Eu sou um cigarro queimando lentamente ao vento. Enquanto as asas das borboletas pegam fogo, as mariposas vão embora. As cinzas estão na minha janela.
Então acene.
Abane, abane e abane.
E veja indo embora. Veja as asas subindo e indo em direção aos céus. Veja o tempo escorrendo pela ampulheta. Feche os olhos e deite.
Feche os olhos e deixe o vento envolver toda a sua cama. Sinta a brisa deliciosa nos seus ombros. Sinta as suas roupas balançando e sinta o frio na sua pele.
Bata as asas e voe.  Uma vez, duas vezes, três vezes. Cada vez mais alto. Vá embora, suba aos céus. Você tem tempo.
Vá embora e de tchau aos que vão.
Veja a mariposa na sua janela. Veja as suas pequenas asas e voe.
Se debruce na sacada para observar as mariposas que voam no céu. Você as verá esvanecendo devagar. Afastando-se cada vez mais e tornando-se um ponto negro no infinto azul.
Feche os olhos e deixe-se levar. A corrente de ar te leva feito uma pequena cinza navegando pelos céus.
As mariposas formam um enxame em frente a sua sacada. São tantas. São tantas as pessoas que você viu todos estes dias. São tantas as mariposas que vagarosamente vão embora. São tantas as pessoas que desaparecem da sua vida.
Talvez eu seja uma mariposa.
Talvez eu possa voar.
Talvez eu seja a mariposa de alguém, que vagarosamente vai embora. Que some. Que esvanesce neste céu azul.

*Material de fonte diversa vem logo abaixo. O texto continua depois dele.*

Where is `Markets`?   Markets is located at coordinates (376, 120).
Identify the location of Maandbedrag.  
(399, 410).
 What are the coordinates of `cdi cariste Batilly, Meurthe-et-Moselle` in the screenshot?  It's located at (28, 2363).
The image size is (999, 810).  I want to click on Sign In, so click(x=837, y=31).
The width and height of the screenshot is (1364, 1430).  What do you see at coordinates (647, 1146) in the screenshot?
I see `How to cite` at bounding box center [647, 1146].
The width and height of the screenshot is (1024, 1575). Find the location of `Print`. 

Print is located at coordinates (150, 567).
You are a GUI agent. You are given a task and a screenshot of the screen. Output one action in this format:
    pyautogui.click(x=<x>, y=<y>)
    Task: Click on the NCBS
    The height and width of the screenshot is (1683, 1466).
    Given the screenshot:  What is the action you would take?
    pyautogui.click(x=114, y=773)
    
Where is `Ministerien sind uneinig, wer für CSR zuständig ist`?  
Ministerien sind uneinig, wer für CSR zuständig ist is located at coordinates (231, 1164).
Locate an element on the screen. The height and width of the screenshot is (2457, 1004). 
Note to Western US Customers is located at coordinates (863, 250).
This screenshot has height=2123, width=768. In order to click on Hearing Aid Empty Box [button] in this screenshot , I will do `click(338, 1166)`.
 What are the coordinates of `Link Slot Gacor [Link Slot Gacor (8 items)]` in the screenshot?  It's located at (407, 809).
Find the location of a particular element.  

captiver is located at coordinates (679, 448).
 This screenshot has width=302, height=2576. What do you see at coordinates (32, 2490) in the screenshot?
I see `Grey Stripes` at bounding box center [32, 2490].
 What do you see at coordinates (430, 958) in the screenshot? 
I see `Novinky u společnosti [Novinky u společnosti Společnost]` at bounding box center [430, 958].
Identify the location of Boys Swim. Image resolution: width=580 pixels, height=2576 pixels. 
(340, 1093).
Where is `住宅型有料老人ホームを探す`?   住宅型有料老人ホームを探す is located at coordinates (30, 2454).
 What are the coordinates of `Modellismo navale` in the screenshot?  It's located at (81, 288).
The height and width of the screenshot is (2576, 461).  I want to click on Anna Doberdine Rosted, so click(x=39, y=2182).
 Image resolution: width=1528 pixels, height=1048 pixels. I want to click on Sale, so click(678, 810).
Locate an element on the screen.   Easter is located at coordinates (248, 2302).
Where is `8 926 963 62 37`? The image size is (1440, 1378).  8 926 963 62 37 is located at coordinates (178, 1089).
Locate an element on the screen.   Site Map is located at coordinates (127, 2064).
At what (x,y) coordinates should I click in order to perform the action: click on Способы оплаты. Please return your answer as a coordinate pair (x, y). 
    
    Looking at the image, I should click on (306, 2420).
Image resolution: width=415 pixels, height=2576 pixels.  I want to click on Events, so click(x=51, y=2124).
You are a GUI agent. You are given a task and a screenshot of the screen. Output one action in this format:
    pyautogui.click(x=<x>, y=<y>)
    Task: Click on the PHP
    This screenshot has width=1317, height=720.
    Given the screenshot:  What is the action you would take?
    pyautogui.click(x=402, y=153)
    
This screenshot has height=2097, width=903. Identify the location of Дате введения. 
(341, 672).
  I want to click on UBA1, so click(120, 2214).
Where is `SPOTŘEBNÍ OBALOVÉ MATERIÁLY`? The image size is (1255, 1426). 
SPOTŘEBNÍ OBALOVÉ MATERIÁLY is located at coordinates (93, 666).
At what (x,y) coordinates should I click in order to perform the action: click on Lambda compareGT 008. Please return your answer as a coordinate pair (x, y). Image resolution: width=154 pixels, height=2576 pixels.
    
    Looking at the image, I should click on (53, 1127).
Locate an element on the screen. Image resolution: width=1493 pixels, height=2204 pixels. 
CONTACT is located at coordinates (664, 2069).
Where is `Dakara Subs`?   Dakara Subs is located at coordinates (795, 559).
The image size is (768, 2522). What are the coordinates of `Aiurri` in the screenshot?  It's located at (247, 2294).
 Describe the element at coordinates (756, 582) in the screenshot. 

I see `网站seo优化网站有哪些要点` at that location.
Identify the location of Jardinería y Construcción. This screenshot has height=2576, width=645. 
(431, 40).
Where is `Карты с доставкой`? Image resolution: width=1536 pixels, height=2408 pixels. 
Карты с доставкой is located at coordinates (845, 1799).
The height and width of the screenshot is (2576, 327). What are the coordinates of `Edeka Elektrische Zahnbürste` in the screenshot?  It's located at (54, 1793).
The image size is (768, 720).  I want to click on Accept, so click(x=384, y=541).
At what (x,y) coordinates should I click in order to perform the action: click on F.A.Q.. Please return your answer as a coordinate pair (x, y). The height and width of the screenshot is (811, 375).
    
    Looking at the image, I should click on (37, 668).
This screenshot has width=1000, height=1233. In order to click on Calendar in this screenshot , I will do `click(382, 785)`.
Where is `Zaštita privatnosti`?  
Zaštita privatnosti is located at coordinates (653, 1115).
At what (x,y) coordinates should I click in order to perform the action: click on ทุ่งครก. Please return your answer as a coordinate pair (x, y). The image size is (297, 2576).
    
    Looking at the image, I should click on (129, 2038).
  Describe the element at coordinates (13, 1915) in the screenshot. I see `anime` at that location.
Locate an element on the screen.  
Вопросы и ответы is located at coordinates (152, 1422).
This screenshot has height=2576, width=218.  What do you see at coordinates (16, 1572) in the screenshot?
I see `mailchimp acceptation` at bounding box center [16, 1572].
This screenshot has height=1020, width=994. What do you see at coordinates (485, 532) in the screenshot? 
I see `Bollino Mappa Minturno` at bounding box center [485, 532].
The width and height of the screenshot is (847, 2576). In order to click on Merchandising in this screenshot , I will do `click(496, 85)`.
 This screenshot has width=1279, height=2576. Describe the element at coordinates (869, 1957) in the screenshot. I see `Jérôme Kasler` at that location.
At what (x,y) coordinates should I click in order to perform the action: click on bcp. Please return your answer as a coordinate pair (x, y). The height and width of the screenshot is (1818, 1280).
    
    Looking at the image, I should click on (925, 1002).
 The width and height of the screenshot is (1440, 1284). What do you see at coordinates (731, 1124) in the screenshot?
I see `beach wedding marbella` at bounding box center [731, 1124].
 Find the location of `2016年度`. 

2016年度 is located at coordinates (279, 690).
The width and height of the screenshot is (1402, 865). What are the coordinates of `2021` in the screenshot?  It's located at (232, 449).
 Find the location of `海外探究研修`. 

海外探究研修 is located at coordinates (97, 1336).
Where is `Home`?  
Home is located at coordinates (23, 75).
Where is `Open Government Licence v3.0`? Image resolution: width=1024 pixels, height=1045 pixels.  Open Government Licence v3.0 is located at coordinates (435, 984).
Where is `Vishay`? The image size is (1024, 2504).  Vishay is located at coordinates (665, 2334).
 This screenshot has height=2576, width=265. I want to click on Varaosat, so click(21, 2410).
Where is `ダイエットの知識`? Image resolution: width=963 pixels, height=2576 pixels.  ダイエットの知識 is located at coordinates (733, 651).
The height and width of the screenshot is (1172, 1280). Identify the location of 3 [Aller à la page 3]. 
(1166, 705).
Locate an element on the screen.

Eu vou tentar mais uma vez. Vou atrás das minhas mariposas e vou prendê-las todas em minha rede. Mas elas fogem. Você nunca consegue prender alguém por muito tempo. Alguns dias, algumas semanas. Talvez meses e até anos. Mas as mariposas nas latas vão embora.
E alguém tentou me prender em uma lata. Mas eu fui embora.
Eu sempre vou. Todos vão.
E às vezes alguma mariposa pousa na minha sacada. Às vezes alguém volta à minha lata, fica lá por algum tempo, horas talvez. Às vezes é um pequeno vôo rápido. Mas elas sempre vão embora. As mariposas vêm, posam na minha sacada e voam para os seus destinos.
Eu sou uma mariposa. Eu coleciono insetos que vão embora.
Mas talvez eu precise apenas me deixar levar pela corrente de ar. Abrir as minhas asas cinzentas das lembranças e deixar a gravidade fazer o seu trabalho.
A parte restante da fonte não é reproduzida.